自分の仕事は、自分でつくる

10年後の「自分」と「仕事」をつくる、行動力の磨き方

そのひと言で、「他人事」が「自分事」に変わり、「よそ者」が「仲間」に変わる

昨日のトークイベントでも最後にお話をさせていただいたのですが、ニッポン手仕事図鑑を立ち上げ、編集長をやっている僕の意識を大きく変えてくれた、ある職人さんのひと言があります。

 

それは僕の母親とそんなに年齢も変わらない、長野県の伝統的工芸品、木曽漆器の職人さんの言葉です。

 

「後継者とは、必ずしも『作り手(=職人)』だけでなく、『使い手(=消費者)』も後継者。
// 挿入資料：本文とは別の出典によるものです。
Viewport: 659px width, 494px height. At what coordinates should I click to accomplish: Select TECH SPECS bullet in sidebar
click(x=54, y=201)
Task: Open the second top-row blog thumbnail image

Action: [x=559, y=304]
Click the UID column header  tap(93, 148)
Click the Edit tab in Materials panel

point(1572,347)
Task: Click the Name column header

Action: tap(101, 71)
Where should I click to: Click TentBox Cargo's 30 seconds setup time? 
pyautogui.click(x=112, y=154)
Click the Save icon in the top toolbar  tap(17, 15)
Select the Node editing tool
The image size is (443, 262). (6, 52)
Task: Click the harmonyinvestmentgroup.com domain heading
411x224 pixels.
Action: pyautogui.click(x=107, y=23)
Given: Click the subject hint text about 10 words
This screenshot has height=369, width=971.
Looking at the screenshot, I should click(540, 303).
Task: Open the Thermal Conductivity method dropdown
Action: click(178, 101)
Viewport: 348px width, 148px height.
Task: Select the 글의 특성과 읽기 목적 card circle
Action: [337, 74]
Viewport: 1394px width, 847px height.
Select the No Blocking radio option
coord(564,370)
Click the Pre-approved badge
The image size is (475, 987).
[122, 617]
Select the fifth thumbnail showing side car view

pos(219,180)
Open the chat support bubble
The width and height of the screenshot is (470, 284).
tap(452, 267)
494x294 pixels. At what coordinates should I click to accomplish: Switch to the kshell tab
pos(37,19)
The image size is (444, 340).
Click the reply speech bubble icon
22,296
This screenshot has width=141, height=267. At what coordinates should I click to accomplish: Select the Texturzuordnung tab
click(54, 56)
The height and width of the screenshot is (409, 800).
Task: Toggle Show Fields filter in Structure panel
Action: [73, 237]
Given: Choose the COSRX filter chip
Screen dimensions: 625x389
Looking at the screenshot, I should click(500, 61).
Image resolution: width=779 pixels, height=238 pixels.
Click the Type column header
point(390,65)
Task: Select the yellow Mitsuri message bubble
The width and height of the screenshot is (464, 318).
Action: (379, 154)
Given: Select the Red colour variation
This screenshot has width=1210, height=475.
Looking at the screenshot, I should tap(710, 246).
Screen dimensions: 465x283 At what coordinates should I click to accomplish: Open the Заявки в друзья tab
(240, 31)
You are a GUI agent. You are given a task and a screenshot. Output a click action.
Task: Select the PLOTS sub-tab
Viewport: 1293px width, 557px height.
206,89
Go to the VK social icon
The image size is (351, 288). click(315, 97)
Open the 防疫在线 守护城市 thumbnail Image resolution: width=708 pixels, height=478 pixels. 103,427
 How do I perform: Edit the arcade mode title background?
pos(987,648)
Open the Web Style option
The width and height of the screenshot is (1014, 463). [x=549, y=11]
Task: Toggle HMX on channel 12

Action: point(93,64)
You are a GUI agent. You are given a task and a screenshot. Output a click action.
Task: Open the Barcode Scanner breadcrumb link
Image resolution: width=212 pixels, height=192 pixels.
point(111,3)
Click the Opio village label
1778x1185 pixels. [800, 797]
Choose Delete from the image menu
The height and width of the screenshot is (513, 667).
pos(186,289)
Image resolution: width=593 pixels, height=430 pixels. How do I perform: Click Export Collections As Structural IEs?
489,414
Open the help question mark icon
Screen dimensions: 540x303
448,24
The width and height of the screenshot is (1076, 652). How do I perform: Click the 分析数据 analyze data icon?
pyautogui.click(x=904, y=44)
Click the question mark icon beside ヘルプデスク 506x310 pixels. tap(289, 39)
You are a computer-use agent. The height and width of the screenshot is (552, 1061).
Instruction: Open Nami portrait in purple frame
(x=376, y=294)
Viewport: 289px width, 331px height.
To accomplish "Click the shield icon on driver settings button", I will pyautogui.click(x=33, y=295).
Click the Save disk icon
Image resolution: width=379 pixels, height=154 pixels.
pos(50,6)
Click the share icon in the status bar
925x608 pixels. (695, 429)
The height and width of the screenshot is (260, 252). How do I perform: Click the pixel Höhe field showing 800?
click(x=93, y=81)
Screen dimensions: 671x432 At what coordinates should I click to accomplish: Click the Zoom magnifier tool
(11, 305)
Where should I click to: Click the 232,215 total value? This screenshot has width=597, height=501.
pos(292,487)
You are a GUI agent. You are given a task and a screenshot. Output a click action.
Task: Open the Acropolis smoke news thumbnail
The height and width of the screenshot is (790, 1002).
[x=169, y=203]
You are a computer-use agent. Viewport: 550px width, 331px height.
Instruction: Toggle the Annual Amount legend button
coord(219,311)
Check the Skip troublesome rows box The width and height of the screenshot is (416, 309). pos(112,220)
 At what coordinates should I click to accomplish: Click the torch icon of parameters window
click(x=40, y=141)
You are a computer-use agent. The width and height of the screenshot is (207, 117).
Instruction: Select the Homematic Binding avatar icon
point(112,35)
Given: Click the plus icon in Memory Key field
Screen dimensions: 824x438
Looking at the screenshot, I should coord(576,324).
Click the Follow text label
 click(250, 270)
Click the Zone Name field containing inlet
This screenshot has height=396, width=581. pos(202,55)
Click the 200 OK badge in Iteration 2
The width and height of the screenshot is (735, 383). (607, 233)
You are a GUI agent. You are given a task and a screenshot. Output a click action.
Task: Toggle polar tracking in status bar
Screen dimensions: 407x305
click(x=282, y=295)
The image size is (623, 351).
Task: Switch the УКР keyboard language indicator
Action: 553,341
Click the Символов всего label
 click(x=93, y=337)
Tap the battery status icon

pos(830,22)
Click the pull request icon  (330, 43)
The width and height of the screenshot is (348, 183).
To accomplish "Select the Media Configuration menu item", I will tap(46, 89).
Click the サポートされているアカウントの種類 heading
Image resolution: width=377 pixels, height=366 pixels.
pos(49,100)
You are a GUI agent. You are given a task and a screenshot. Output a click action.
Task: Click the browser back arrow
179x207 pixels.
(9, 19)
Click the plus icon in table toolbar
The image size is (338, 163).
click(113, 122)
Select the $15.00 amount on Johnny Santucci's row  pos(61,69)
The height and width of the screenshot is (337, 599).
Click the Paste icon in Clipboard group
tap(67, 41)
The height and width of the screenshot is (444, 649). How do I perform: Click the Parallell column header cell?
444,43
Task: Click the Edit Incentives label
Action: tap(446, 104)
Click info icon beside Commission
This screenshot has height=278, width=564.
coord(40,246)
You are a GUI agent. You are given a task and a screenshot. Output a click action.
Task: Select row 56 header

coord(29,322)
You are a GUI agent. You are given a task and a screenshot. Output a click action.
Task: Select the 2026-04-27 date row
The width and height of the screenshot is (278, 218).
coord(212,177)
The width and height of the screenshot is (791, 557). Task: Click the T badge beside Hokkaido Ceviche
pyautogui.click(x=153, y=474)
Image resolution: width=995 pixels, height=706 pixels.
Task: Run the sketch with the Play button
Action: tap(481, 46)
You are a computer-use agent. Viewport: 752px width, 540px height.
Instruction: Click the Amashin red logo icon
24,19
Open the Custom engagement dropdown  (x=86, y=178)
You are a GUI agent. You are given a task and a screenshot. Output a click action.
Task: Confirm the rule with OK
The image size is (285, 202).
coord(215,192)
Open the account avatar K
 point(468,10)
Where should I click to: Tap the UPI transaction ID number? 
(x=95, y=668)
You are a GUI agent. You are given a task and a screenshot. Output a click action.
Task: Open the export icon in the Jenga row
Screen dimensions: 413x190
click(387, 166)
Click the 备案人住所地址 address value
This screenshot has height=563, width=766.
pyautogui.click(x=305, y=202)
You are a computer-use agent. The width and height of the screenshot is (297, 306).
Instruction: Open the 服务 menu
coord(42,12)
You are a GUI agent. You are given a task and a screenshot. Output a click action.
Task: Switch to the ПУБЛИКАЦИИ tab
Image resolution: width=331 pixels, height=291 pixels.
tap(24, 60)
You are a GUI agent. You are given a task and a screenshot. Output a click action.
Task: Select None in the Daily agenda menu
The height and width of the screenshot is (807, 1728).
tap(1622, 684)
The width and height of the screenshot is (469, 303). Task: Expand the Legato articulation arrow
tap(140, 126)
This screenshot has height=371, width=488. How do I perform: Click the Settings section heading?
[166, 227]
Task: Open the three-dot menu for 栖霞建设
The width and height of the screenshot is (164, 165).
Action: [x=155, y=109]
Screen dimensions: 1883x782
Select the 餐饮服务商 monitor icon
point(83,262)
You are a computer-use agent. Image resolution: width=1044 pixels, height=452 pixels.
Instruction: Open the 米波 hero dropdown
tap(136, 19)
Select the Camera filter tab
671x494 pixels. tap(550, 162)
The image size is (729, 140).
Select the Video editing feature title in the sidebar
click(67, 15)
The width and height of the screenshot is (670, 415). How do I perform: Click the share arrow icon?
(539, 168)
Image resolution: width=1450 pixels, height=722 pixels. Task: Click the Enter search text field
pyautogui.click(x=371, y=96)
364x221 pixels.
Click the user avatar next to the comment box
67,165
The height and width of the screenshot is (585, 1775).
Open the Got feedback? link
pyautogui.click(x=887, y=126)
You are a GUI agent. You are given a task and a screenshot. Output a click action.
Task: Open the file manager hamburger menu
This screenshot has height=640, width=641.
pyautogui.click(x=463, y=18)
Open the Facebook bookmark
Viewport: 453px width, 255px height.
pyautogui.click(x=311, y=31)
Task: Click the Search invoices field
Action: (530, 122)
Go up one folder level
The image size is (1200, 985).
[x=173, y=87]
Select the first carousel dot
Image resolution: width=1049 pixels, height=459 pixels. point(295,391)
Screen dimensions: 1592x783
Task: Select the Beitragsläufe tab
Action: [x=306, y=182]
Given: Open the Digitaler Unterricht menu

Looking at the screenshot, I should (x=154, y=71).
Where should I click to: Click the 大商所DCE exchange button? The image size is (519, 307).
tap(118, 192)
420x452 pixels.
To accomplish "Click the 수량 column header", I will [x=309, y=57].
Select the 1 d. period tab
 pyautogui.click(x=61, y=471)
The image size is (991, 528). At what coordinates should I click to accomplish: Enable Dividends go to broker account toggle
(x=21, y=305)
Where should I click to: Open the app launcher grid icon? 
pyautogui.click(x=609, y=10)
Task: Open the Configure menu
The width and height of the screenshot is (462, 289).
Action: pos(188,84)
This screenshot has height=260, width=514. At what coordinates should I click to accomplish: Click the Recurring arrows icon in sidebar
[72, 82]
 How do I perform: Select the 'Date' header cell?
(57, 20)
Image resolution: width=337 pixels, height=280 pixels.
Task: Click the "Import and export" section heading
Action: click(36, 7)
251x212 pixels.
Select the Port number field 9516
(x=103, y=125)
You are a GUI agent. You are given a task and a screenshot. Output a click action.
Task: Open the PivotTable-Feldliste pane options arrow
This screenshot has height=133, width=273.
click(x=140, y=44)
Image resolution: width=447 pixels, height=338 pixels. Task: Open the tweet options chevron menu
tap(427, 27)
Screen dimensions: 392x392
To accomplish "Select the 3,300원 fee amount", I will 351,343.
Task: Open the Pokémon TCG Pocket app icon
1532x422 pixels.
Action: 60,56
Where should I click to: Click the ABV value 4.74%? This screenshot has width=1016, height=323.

そして、『伝え手(=職人や商品の魅力や、産地のリアルを発信する人)』も後継者だと思っています。だから、あなたたち(ニッポン手仕事図鑑)も、伝統工芸の後継者なんですよ」

 

その言葉をもらってから、僕は「後継者の背中を押し、支える自分」ではなく、「後継者である自分」に変わりました。

 

そうすると、今まで見えていた景色が、同じ景色のはずなのに、映り方がガラリと変わり、思考も意識も行動も大きく変わりました。改めて書くまでもなく、後継者ではない自分と、“後継者である自分”では、同じ場所に立ち、同じ景色を眺めていても、映り方が大きく変わるのは当然のことです。

 

この言葉をもらったとき、僕はひと言の強さと大切さを改めて強く実感しました。
ひと言で「他人事」が「自分事」にもなるし、ひと言で「よそ者」が「仲間」になることもある。届けるひと言で、相手も変わり、自分も変わり、状況が変わる。
人とつながることが今まで以上に大事になってきた時代だからこそ、もっともっとひと言ひと言を、大事にしていきたいと思うのです。